Jack’s Laugh-Out-Loud Story [fifth daily dose of Pleasures Being a Father]


In Jack’s case the humor was more intentional, but occasionally being shocked and surprised is another joy of parenting.  Ellen was a legislator like me.  (For how we met, read “Third Time’s The Charm.”)  The legislative policy debates during much of Jack’s pre-school years included paying for a light rail line and “concealed carry.”  Ellen was a leader in fighting against the carrying of concealed guns in public.  During the debate on final passage, she evean snuck a prop on to the floor (against Senate Rules) and dropped this 20 lb. Oxford Dictionary on her desk with a loud Bang! while asking her colleagues:  “How many gun-toters would have reached for guns upon hearing an unexpected loud retort in a public place?  More guns means more danger for innocent bystanders, not greater safety.”

Sen. Anderson (she kept her maiden name for many reasons) has always been really great and skillful at debating and it’s a pleasure to watch her work.  She once debated an ex-professional wrestler turned radio talk show host and later Governor of the State on his radio show about her bill forbidding males from running in the women-only marathon to raise money to fight breast cancer.

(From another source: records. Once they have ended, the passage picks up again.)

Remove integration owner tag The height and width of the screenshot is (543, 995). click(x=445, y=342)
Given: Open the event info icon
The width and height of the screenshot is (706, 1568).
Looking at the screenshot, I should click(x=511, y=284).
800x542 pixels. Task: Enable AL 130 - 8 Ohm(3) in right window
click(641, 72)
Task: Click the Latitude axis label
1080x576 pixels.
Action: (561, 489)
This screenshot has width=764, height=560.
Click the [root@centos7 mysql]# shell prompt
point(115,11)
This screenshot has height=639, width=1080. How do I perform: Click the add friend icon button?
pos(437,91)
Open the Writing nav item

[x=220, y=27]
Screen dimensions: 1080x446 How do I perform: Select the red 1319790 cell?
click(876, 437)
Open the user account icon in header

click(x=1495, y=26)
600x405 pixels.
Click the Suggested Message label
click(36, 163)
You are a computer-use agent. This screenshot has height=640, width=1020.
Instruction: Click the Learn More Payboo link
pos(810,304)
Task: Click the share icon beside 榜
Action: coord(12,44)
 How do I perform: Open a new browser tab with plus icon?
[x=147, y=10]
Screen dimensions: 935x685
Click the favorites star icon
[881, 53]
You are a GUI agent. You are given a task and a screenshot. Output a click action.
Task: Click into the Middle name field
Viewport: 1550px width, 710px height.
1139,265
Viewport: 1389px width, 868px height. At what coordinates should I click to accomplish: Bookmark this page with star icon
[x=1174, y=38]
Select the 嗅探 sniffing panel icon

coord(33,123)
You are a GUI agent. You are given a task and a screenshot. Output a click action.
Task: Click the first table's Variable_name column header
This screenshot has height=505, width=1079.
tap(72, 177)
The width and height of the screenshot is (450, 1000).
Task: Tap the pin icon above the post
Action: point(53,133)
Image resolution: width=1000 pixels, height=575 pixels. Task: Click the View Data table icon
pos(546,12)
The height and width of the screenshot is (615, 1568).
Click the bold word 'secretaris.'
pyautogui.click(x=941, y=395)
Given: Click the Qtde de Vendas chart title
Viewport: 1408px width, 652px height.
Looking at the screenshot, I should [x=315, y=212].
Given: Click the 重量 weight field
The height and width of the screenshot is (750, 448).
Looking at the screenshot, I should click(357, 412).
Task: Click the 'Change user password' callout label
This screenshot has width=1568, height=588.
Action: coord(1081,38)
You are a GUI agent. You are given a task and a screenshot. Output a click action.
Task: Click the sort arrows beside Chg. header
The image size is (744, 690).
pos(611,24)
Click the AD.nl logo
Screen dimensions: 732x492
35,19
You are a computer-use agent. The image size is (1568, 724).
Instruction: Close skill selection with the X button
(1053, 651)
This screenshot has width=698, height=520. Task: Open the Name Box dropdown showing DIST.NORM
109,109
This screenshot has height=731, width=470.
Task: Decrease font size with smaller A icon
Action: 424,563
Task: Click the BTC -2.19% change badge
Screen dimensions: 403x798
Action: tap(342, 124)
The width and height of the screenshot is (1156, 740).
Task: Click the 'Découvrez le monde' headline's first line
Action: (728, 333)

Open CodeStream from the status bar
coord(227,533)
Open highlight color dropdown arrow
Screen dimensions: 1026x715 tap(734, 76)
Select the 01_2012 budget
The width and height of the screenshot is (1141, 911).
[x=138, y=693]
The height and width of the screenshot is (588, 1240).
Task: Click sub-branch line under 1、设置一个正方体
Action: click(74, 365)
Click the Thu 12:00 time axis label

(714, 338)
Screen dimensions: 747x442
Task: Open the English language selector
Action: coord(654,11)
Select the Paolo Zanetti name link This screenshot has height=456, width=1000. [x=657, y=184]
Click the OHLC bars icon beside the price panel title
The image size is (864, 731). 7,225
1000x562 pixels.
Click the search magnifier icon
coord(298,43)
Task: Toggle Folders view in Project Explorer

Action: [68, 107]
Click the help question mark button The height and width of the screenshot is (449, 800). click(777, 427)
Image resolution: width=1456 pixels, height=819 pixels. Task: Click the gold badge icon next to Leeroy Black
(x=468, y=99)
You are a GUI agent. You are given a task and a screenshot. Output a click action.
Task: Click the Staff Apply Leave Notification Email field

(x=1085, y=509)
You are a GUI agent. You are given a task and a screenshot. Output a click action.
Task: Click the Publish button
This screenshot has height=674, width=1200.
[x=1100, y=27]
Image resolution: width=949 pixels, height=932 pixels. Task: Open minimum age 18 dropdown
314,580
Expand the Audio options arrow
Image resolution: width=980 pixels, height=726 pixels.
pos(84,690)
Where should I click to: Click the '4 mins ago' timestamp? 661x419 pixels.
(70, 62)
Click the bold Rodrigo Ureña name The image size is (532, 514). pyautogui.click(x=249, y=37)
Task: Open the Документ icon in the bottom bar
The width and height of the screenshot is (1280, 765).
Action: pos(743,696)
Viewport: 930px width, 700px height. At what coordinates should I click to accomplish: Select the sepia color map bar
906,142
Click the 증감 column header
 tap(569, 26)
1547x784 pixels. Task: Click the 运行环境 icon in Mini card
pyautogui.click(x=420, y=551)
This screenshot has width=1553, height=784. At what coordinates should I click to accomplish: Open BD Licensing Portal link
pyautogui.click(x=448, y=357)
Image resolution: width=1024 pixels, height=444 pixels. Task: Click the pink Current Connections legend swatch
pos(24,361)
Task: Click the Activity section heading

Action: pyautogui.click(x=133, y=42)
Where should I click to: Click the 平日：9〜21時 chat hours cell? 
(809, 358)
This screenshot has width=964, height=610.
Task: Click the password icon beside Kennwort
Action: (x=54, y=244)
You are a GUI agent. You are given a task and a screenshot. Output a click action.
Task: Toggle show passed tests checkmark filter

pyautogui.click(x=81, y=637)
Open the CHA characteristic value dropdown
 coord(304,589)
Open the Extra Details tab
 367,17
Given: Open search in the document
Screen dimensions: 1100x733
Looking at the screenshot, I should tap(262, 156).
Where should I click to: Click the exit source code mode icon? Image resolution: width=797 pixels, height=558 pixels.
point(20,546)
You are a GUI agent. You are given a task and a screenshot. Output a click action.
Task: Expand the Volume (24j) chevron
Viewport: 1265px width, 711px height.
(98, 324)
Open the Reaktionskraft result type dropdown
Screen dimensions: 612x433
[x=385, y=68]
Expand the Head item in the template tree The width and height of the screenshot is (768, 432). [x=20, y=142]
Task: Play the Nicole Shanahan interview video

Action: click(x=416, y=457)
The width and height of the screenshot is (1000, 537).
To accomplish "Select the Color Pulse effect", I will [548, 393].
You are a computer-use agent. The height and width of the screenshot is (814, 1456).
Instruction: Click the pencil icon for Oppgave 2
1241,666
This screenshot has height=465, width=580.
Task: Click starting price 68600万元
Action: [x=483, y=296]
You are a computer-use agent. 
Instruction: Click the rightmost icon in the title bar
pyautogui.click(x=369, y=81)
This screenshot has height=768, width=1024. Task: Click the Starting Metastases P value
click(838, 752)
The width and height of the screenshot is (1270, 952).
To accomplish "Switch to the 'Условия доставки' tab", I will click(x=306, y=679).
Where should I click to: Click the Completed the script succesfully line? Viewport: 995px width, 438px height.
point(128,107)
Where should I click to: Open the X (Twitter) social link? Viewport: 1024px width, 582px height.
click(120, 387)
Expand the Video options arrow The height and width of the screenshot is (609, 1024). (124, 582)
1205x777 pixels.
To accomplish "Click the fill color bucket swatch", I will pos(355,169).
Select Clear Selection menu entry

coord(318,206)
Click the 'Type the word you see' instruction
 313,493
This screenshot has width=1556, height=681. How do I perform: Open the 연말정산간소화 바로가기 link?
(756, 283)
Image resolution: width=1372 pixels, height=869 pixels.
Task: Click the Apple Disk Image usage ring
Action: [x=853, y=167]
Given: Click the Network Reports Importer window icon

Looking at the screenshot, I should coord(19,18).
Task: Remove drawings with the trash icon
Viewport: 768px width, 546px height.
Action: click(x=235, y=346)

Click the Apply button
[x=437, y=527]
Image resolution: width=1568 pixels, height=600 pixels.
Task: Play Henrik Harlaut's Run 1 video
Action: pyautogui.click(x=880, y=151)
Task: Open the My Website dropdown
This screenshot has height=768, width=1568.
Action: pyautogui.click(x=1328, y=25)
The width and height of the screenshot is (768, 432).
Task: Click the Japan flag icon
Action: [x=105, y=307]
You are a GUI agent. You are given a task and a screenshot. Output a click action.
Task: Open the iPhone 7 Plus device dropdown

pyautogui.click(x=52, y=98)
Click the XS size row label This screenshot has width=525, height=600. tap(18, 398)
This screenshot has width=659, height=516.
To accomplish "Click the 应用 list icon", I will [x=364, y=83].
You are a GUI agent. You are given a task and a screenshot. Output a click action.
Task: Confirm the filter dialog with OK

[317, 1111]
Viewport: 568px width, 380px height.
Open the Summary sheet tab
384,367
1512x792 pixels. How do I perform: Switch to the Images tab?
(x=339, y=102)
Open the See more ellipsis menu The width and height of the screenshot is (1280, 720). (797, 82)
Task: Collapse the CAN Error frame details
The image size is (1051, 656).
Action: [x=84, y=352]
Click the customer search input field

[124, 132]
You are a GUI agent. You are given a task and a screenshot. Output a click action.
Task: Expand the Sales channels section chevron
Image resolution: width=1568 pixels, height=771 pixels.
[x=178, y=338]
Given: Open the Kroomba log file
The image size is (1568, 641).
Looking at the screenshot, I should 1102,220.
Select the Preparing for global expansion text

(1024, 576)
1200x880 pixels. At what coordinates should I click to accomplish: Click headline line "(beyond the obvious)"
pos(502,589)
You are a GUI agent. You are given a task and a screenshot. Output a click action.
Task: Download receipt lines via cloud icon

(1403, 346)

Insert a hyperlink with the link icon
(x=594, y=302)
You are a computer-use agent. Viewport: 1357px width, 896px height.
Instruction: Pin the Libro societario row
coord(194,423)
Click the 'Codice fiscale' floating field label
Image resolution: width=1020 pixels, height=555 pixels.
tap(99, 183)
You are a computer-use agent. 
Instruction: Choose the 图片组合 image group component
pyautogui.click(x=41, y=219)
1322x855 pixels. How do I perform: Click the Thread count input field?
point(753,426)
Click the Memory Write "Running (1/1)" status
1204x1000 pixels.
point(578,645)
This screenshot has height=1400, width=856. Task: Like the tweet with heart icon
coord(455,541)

The talk show host starts with “My wife wants me to ask you why you’re sponsoring such silly legislation when there are so many more important things to be working-on, like crime, welfare and taxes.”

Without skipping a beat El gives him an answer which brought silence to the airwaves (a cardinal sin for a talk show host).  She says to him:  “You know, I called your station several times to talk about crime, welfare and taxes, but no one ever called back.”  After a long, embarrassing (for him) silence, he sputters something along the lines of “you can’t blame the media” for what gets reported!

Where did Jack learn to give a good speech?

Where did Jack learn to give a good speech?

At any rate, Jack was fond of going to political events at a young age, and telling everyone “We need more trains in Minnesota, less guns and more merry-go-rounds.”  When he was six, Ellen and the neighbors had a community celebration because the City Council had just denied a permit for a gun shop in the neighborhood.  Sure what Jack would say, El hands him the microphone and asks if he’d like to say something.  In a sort of had-to-have-been-at-his-prior-speeches way, he said “We need more trains in Minnesota . . . and we need more guns!”  Ellen had to add the context, the humorous intention, and shock turned to laughter.